ACTIVITY – Reproduce exactly the line that contains "This screenshot has width=928, height=560." and every line after it through the end of the records below, leaving out all pictures.

╔══

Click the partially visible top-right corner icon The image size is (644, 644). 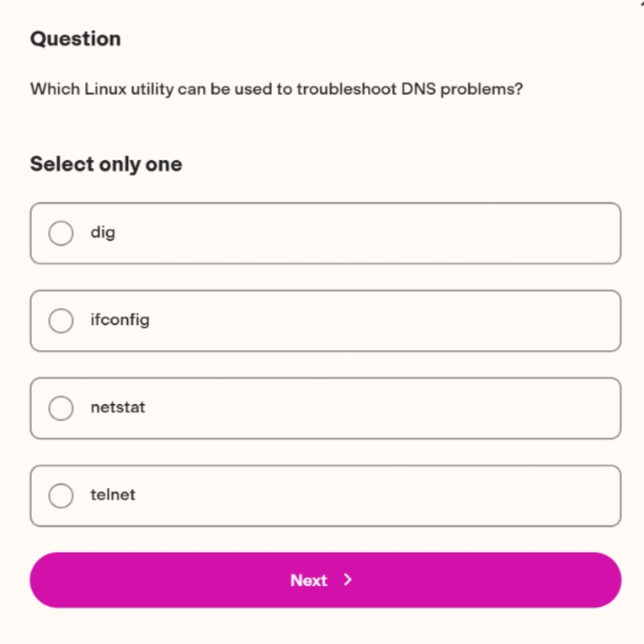641,2
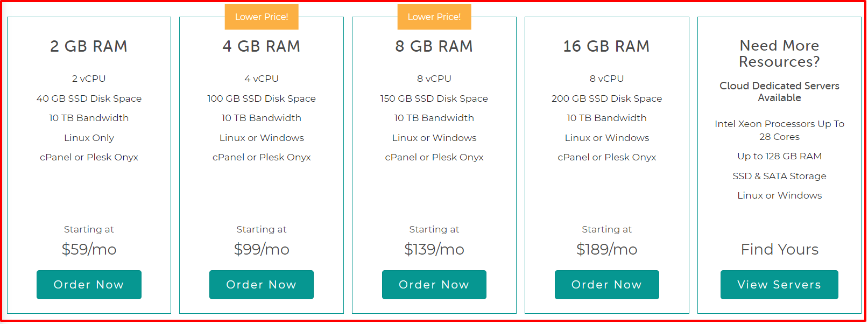Click the View Servers button
The height and width of the screenshot is (324, 868).
(779, 284)
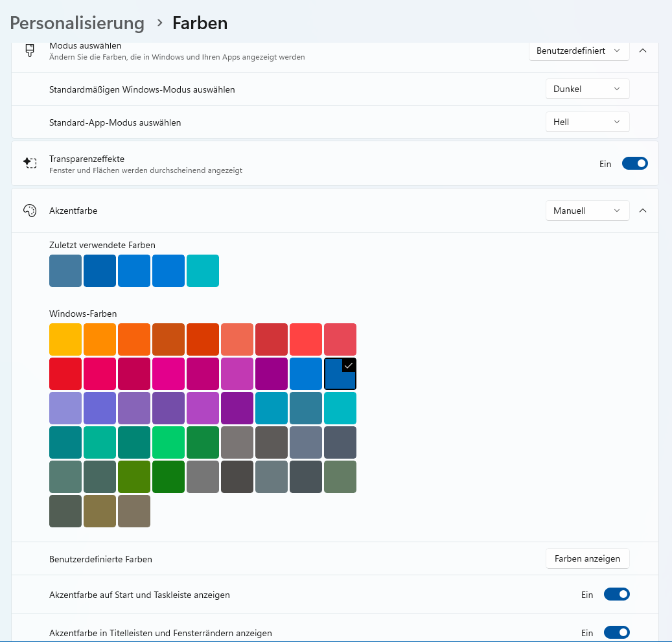Open the Manuell Akzentfarbe dropdown
Viewport: 672px width, 642px height.
tap(587, 211)
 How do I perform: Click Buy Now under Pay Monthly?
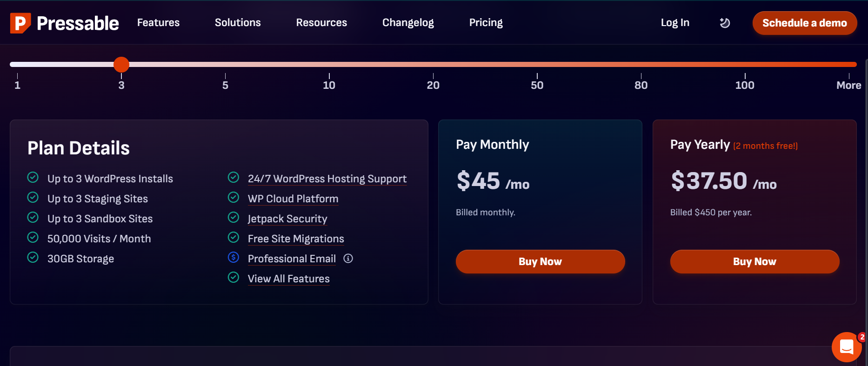click(x=540, y=261)
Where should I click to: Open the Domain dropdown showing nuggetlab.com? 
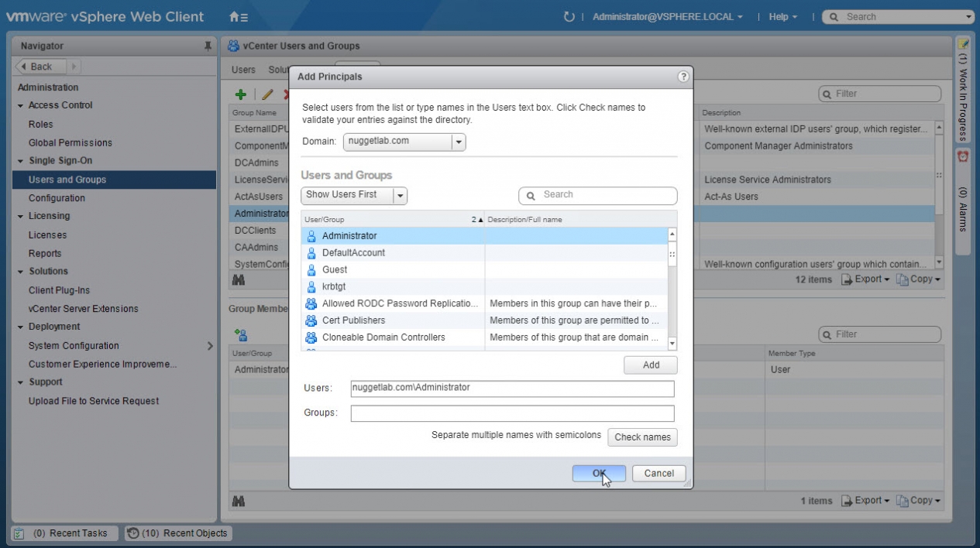coord(458,142)
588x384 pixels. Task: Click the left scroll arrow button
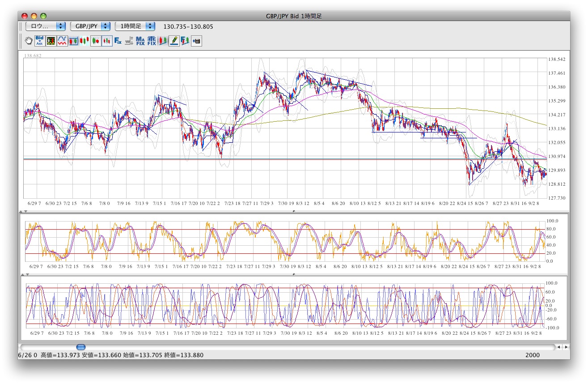[559, 347]
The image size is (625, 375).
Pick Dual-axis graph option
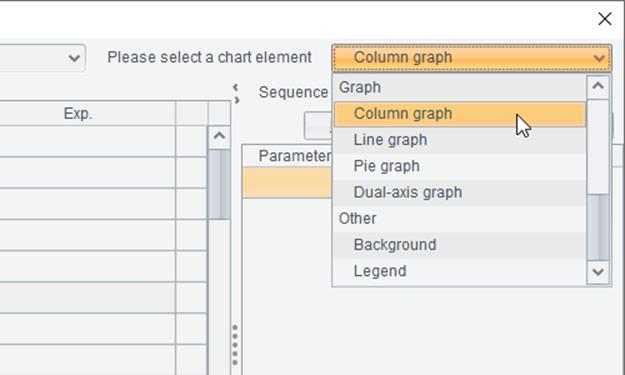460,192
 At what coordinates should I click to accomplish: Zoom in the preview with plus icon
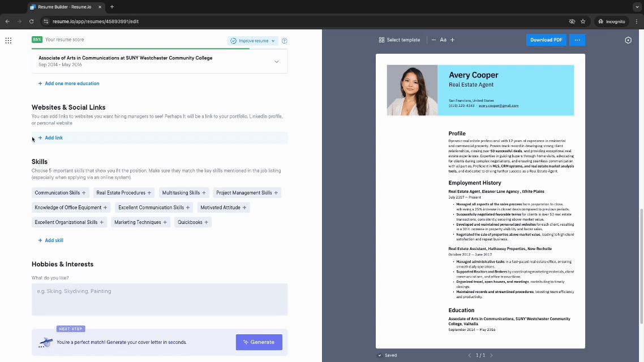point(453,40)

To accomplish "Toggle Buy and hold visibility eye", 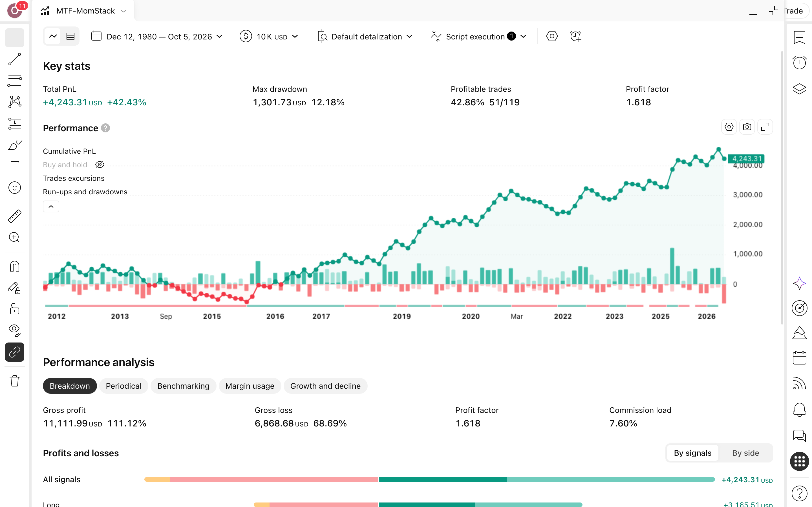I will (x=100, y=165).
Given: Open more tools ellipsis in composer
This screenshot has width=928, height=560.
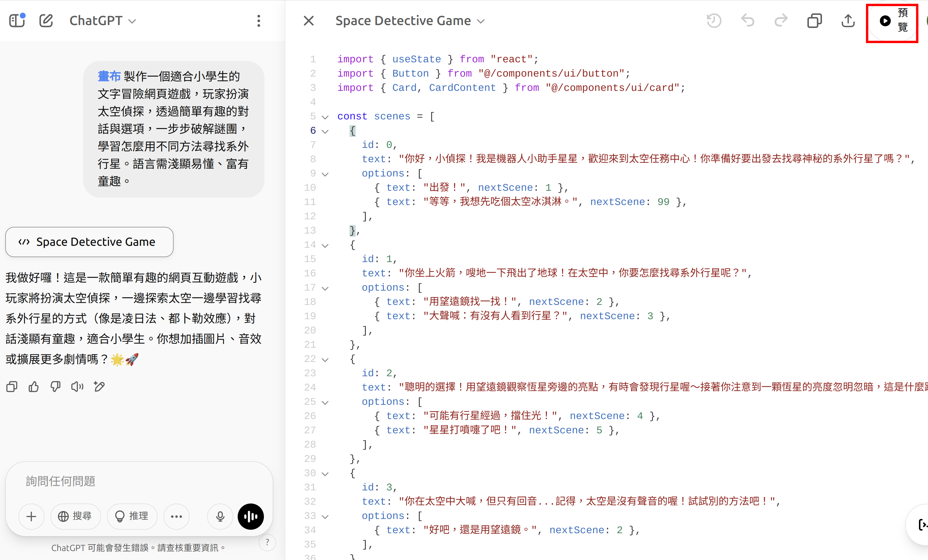Looking at the screenshot, I should pyautogui.click(x=176, y=516).
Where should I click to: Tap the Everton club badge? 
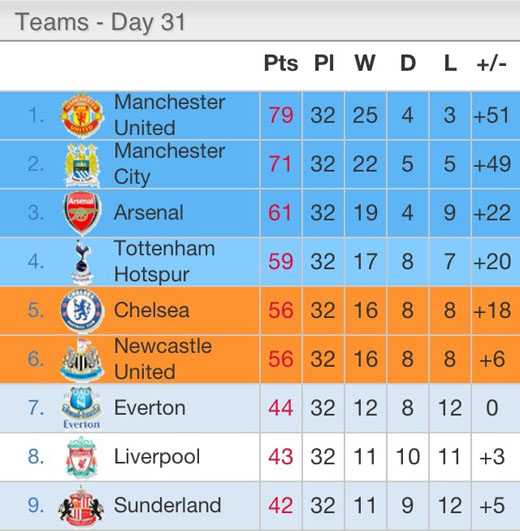pyautogui.click(x=82, y=408)
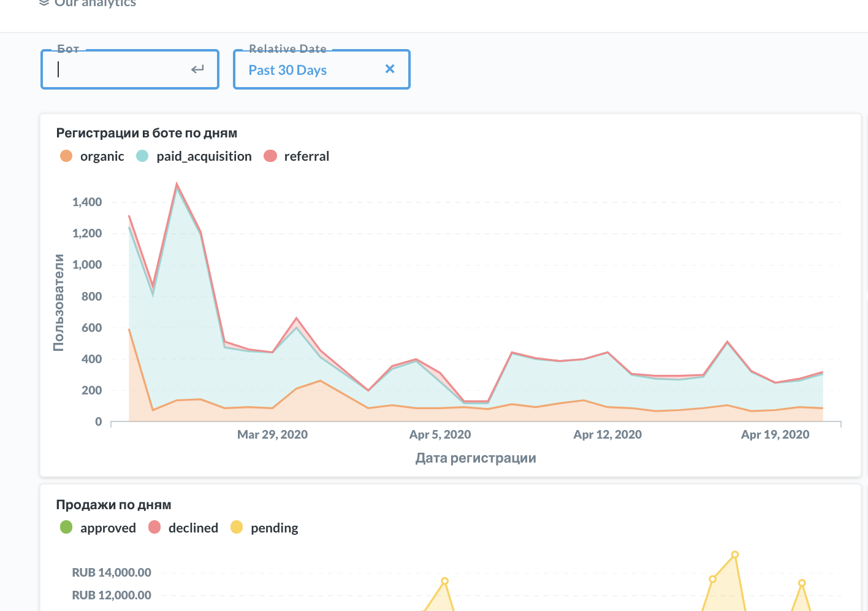Click the teal paid_acquisition legend dot
This screenshot has height=611, width=868.
coord(142,156)
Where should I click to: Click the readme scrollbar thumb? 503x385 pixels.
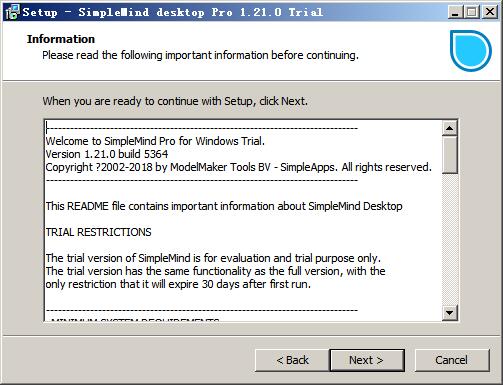pos(450,154)
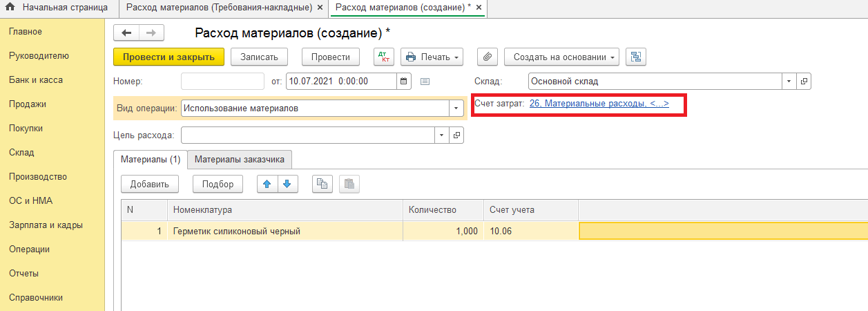Move row down with blue arrow
This screenshot has height=311, width=868.
point(287,184)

╚══

SOLUTION TO THIS EXERCISE –
This screenshot has width=928, height=560.
Looking at the screenshot, I should pyautogui.click(x=176, y=516).
Where should I click to: Tap the Everton club badge? 
pyautogui.click(x=82, y=408)
Click the teal paid_acquisition legend dot
This screenshot has height=611, width=868.
coord(142,156)
Where should I click to: Click the readme scrollbar thumb? 503x385 pixels.
pos(450,154)
Move row down with blue arrow
This screenshot has height=311, width=868.
point(287,184)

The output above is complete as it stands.